Yo ya sabía que si hubiera dicho que me quería ir me habrían hecho hablar con todo el mundo menos con el Papa. Habrían controlado todos mis movimientos, llamadas telefónicas, amistades y documentos personales por lo que el silencio era la única opción.

No se pusieron en contacto conmigo hasta un par de semanas después. Enviaron a una delegada de Roma para que hablara conmigo y lo hizo a su estilo con argumentos de efecto "boomerang", que si le iba a dar un disgusto al Padre a lo que contesté que yo no ingresé en la opus para darle una alegría a nadie. Que si echaba a perder todos los años de dedicación a lo que respondí que había aprendido que lo que se hace por Dios, nunca se pierde, etc., etc., etc., Y, cómo no, me preguntó si había "pantalones" por medio, a lo que respondí que yo no entré por nadie ni me iba por nadie, lo que era verdad.

Insistió en que perdonara a mis directoras por como me habían tratado. Yo sabía que lo habían hecho muy mal, eso es otra historia, pero nunca me quejé ni hablé de ello con nadie. Que se habían equivocado, que podía seguir viviendo donde vivía y trabajando donde trabajaba...

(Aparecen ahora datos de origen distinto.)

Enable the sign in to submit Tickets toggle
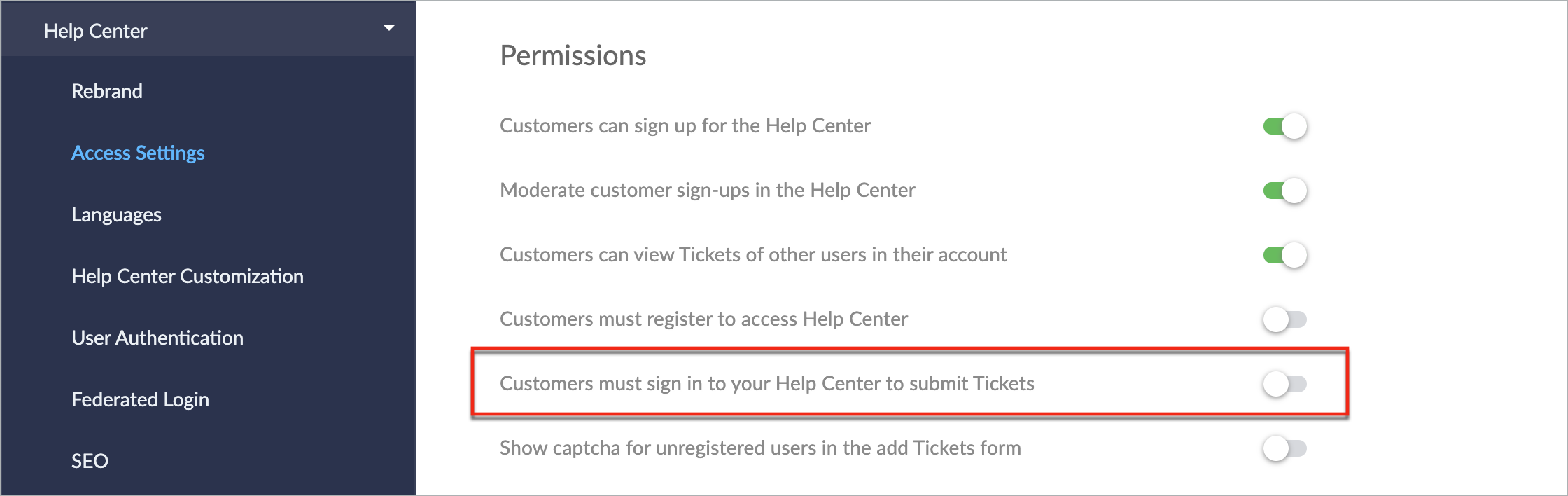Image resolution: width=1568 pixels, height=496 pixels. coord(1284,384)
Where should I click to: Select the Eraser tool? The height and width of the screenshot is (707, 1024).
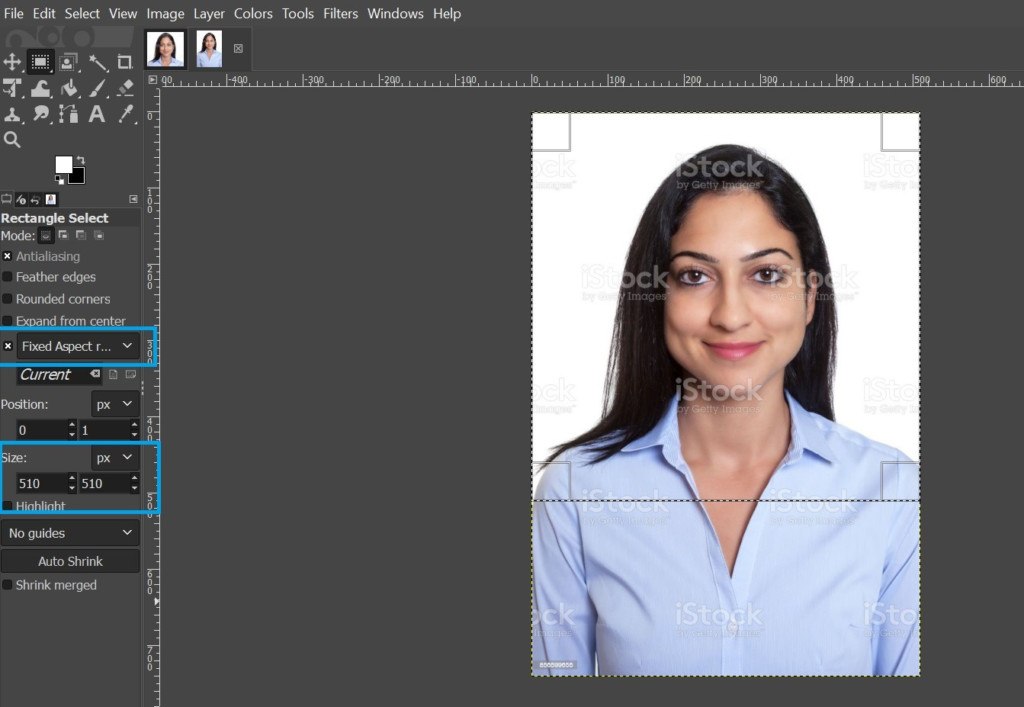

Allí ya no resistí más tanta hipocresía y le dije a la susodicha, creo que su nombre era Gabriela, que me llamaba mucho la atención que lo que días antes había sido imposible, ahora fuera de lo más factible, y que si yo podía seguir siendo numeraria en esas condiciones y además sin hacer esa maldita y mil veces maldita charla y sin entregar mi sueldo y sin asistir nunca más a un círculo breve ni a una meditación ni a un curso anual ni a un curso de retiro, estaba dispuesta a seguir en la obra. Yo no me iba por la torpeza de unas personas concretas.

Después de esa conversación ya no recuerdo más. Sé que tardaron meses en comunicarme que el Padre me había concedido la dispensa. Tantos, que en una ocasión llamé por teléfono a la de San Miguel para decirle que les daba quince días y al término de ese plazo, la responsabilidad de mis supuestos compromisos recaería en ellos.

Creo que me conocían lo suficientemente bien para darse cuenta de que mi decisión era irrevocable. Nunca había sido problemática, nunca había puesto ninguna objeción a cambio de trabajo, de centro, de nada. Siempre había sacado adelante la labor que me encargaron por difícil que fuera, solucionado problemas por intricados que fueran, incluso a veces se referían a mi como "Miracles Inc."

En resumen. Calla, organízate la vida lo mejor que puedas sin que se enteren, recurre a alguien en el exterior de quien te puedas fiar, no dejes carta, deja una nota, dales un plazo y rehaz tu vida. No tienes nada que perder y ganarás PAZ, la de verdad.